§ **Work to do**: Starting at the first line of the records and ending with the line that contains "Action: pyautogui.click(x=907, y=209)", render those lines as a JSON list of strings, one string per line. Skip blank lines.

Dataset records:
** BEGIN **

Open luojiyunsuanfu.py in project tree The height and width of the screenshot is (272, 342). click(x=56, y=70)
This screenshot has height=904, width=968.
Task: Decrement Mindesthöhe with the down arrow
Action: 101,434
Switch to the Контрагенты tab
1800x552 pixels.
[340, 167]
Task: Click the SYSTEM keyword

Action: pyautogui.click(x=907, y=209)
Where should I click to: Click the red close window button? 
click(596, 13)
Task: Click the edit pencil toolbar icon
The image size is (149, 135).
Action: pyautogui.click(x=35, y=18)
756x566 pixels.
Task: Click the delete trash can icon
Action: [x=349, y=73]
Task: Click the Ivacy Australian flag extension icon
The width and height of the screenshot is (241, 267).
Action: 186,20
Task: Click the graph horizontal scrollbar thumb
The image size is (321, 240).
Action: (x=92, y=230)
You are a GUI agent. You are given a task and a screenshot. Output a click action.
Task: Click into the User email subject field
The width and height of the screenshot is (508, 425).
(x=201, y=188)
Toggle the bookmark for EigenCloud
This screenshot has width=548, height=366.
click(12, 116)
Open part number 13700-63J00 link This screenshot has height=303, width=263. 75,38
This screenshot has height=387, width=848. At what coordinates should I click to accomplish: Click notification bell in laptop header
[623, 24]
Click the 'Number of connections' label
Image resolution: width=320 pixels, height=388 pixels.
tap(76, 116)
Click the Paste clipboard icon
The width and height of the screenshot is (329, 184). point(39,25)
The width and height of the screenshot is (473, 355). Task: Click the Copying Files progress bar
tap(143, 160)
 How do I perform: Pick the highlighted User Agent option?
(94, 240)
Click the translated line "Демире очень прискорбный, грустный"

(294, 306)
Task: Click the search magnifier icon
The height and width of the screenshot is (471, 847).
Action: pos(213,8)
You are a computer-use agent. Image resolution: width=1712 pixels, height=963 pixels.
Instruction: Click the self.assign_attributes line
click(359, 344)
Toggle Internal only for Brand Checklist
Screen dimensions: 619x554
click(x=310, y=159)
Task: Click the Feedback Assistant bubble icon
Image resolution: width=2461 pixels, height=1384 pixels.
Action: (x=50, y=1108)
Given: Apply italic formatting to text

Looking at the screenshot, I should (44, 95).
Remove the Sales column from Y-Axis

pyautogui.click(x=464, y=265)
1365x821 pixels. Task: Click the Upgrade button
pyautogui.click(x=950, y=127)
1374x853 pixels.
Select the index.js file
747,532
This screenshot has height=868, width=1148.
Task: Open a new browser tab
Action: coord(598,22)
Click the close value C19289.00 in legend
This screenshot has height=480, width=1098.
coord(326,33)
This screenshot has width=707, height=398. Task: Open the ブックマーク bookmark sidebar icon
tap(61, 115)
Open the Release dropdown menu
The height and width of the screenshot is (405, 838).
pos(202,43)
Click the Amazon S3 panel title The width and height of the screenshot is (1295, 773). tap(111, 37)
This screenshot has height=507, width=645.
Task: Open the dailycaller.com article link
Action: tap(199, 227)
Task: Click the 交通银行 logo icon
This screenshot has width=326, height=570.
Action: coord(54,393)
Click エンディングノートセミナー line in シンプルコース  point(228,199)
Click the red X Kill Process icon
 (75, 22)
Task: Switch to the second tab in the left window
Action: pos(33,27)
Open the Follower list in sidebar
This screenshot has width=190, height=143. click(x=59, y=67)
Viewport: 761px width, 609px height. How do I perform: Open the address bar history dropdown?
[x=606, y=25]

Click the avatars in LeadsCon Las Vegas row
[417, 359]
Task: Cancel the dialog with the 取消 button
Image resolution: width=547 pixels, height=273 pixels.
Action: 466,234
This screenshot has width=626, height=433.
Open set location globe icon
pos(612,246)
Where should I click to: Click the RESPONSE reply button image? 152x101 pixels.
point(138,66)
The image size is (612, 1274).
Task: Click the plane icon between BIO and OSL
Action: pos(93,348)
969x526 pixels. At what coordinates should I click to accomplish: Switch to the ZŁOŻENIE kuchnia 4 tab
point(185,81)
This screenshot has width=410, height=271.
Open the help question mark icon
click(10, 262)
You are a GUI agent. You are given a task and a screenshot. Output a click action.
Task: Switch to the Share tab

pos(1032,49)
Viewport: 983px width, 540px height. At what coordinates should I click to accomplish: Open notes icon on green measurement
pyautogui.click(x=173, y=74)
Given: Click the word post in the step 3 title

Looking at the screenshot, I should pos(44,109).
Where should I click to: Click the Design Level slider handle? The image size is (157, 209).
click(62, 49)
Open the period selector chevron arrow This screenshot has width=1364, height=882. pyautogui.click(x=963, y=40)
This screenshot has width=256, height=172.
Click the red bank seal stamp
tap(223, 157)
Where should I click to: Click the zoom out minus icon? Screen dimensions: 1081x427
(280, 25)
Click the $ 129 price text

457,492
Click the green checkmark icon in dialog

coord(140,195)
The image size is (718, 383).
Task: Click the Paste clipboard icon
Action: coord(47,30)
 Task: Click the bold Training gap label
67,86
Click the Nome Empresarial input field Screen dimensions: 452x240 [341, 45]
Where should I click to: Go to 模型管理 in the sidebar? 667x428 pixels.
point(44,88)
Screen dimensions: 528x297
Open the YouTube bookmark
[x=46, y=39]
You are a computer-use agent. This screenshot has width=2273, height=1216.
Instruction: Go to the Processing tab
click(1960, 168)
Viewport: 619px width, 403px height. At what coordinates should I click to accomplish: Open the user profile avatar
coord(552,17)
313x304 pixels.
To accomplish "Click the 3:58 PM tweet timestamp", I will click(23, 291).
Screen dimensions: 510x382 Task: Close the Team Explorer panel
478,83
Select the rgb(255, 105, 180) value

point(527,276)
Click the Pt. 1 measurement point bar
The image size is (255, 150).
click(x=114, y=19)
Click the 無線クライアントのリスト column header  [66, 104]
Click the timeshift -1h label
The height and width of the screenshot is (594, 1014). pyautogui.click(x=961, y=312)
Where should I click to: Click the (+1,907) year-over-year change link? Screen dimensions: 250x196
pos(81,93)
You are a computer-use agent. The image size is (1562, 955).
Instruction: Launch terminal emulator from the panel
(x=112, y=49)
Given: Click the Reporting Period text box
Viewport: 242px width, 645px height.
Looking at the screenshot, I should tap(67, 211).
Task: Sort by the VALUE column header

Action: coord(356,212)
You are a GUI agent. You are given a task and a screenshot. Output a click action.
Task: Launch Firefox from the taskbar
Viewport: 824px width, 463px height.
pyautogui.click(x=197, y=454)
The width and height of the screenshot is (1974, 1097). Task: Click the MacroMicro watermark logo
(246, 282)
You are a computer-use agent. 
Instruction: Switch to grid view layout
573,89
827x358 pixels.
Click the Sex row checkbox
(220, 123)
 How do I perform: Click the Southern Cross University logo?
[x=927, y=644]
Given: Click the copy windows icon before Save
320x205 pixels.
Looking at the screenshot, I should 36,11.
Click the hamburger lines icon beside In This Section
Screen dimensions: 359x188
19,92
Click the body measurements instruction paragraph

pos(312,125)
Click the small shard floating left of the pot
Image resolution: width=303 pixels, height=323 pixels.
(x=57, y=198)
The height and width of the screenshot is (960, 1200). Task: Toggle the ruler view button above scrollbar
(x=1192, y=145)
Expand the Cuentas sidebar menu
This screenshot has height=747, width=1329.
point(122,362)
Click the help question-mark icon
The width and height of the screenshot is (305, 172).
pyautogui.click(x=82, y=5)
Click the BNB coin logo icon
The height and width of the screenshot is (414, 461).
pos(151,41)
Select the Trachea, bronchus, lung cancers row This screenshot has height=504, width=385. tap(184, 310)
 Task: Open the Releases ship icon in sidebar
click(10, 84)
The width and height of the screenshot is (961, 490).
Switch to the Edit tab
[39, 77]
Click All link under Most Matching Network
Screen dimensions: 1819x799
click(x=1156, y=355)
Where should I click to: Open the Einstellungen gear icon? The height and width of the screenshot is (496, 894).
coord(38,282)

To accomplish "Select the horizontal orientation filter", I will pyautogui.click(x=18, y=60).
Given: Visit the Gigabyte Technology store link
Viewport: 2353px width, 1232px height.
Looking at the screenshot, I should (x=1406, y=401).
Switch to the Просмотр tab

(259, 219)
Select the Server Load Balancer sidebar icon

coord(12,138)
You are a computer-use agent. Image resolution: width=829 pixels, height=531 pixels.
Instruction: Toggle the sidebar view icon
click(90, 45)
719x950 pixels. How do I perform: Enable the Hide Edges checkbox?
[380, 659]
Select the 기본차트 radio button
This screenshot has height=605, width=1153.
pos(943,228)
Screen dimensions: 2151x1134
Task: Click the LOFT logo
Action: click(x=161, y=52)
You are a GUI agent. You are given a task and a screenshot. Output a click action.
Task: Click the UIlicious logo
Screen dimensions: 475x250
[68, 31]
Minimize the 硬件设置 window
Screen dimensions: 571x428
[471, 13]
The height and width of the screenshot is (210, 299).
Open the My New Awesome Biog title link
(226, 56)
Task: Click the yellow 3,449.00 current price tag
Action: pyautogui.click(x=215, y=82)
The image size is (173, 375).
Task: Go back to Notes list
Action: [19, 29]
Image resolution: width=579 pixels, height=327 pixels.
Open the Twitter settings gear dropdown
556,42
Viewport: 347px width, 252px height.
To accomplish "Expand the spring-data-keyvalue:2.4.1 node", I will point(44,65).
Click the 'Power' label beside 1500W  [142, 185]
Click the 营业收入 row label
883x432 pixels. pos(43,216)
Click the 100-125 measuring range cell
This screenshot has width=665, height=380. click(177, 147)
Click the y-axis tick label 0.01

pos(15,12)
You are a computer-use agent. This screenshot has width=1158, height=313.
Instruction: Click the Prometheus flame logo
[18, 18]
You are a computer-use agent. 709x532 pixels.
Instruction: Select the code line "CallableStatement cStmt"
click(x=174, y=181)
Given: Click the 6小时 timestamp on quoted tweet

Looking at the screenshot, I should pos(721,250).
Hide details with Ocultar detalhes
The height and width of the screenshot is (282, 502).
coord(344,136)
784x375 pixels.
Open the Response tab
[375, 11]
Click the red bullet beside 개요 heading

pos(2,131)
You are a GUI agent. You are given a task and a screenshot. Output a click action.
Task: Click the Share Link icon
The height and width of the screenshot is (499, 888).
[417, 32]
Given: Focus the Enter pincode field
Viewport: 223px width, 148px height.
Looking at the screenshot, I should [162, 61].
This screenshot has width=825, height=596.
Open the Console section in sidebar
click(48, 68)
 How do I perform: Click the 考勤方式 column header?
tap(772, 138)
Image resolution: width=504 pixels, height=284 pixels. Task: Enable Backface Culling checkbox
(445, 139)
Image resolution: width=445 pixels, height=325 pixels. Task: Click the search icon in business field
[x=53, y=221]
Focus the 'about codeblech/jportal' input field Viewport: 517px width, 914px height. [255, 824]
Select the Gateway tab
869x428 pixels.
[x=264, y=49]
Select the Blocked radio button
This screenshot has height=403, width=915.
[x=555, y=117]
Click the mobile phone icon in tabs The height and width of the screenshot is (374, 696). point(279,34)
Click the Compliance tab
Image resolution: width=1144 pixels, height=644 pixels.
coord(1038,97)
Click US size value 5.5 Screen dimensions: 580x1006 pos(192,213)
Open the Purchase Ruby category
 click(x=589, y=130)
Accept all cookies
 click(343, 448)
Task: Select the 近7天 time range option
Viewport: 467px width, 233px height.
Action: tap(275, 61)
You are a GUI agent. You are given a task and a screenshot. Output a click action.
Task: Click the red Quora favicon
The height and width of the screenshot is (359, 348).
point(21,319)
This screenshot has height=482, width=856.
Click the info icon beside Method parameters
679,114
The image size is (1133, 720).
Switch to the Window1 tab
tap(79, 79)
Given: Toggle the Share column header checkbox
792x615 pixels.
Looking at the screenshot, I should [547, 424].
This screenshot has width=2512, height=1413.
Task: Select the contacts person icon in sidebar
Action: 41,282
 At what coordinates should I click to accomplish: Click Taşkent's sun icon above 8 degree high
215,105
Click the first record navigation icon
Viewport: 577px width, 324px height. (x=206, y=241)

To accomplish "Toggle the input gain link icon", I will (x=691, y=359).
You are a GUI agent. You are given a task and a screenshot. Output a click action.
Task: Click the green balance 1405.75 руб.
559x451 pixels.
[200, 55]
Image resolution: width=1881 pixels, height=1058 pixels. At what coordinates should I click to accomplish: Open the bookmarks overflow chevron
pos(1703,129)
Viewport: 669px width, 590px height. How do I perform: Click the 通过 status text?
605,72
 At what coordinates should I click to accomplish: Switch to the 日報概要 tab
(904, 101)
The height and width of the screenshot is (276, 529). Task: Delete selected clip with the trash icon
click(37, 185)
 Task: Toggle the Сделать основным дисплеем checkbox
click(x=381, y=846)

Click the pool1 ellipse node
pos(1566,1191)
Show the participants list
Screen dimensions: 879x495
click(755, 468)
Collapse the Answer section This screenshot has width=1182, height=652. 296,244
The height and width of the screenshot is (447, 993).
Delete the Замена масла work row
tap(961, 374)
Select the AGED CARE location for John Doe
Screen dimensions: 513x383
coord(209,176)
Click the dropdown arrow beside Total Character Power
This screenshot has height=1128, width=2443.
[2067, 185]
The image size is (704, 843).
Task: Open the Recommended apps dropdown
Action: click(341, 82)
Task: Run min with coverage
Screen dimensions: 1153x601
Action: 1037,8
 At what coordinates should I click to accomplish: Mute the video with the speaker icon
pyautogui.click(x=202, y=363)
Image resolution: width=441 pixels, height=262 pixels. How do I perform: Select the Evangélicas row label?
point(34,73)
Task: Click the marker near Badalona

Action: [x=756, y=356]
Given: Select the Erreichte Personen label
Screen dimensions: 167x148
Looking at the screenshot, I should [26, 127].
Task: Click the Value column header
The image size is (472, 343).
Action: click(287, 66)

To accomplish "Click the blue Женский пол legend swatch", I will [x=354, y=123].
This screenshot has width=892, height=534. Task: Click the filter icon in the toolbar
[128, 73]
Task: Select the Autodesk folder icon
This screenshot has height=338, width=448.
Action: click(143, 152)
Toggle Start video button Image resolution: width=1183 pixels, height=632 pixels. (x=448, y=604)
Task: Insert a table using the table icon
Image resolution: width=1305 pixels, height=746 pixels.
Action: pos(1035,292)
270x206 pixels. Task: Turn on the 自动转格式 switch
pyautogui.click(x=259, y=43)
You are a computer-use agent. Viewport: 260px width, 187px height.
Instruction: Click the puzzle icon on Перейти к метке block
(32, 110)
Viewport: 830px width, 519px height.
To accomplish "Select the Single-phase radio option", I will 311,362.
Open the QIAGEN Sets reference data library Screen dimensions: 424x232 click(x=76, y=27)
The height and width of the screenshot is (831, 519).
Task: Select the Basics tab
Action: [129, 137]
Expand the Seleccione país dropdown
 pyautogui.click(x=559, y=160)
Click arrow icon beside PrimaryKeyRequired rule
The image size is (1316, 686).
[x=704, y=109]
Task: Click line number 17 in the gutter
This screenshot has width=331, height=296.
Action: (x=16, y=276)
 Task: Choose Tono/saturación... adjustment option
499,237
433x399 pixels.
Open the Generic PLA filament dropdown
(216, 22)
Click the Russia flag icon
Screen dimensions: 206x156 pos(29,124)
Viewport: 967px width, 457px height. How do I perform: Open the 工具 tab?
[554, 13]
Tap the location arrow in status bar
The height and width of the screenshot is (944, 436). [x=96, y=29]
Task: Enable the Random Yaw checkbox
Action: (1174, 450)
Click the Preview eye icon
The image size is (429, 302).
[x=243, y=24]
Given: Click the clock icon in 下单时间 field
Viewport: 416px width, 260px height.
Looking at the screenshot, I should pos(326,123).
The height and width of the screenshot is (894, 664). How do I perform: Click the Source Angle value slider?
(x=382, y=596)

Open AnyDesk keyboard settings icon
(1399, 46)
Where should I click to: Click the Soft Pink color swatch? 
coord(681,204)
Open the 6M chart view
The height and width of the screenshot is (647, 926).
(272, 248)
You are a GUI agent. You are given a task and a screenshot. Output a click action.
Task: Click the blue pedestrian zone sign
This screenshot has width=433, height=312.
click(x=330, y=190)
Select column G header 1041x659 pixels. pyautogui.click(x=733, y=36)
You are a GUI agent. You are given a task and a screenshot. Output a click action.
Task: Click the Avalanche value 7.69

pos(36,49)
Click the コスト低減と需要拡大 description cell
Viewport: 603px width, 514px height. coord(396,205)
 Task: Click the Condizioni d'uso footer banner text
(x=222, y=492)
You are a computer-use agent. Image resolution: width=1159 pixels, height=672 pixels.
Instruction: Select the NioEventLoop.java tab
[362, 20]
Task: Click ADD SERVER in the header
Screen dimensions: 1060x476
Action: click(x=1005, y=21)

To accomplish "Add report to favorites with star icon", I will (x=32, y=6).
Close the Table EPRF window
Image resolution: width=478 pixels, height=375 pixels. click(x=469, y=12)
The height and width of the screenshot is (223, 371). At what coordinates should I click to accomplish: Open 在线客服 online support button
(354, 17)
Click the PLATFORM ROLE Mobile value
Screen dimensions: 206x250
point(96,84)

** END **

§ **Solution below**:
[
  "Open luojiyunsuanfu.py in project tree The height and width of the screenshot is (272, 342). click(x=56, y=70)",
  "This screenshot has height=904, width=968.",
  "Task: Decrement Mindesthöhe with the down arrow",
  "Action: 101,434",
  "Switch to the Контрагенты tab",
  "1800x552 pixels.",
  "[340, 167]",
  "Task: Click the SYSTEM keyword",
  "Action: pyautogui.click(x=907, y=209)"
]